Elle a levé les yeux au ciel.

— Et si tu t’asseyais plutôt là-bas ? Au cas où ?

Je m’étais attendu à un peu plus de préparation. Mais je n’étais qu’un innocent Mortel. Si je ne me suis pas éloigné autant que le souhaitait Lena, j’ai reculé de quelques pas. Le Livre dans une main, un exploit en soi, vu qu’il était très lourd, elle a respiré un bon coup.

— « Dévide le fil, tortille et tourne », a-t-elle lu lentement. « Lance ce sort / Pour que je trouve / Ce à quoi j’aspire… »

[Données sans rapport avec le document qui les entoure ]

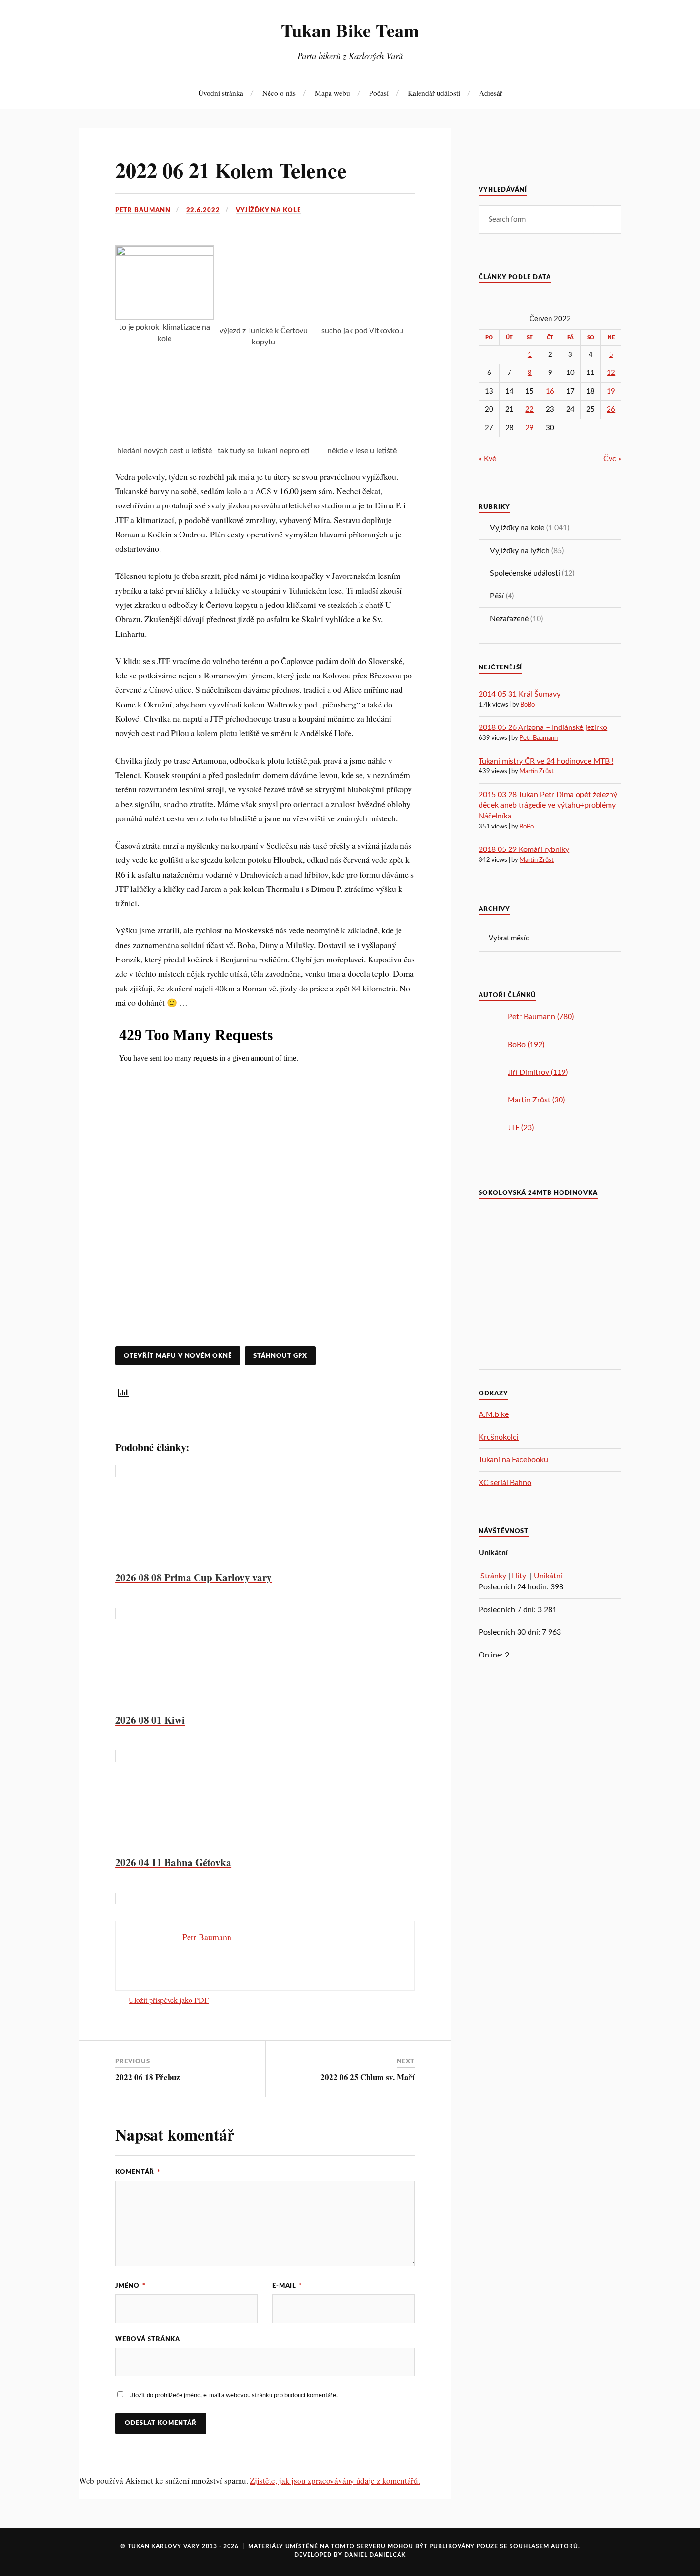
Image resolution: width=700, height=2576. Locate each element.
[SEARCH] (607, 219)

Elle a redressé la tête a prononcé la dernière ligne d’une voix forte et claire.

— « Ce que je quête. »

D’abord, il ne s’est rien passé. Les nuages continuaient de défiler dans le ciel, l’air était toujours aussi froid. Raté. Lena a haussé les épaules. Elle pensait comme moi. Brusquement, un son a retenti, qui évoquait un courant d’air dans un tunnel. L’arbre planté derrière moi a pris feu. Il s’est littéralement enflammé à partir des racines. En rugissant, l’incendie a rampé le long du tronc avant de gagner toutes les branches. Je n’avais jamais vu quelque chose brûler avec autant de rapidité.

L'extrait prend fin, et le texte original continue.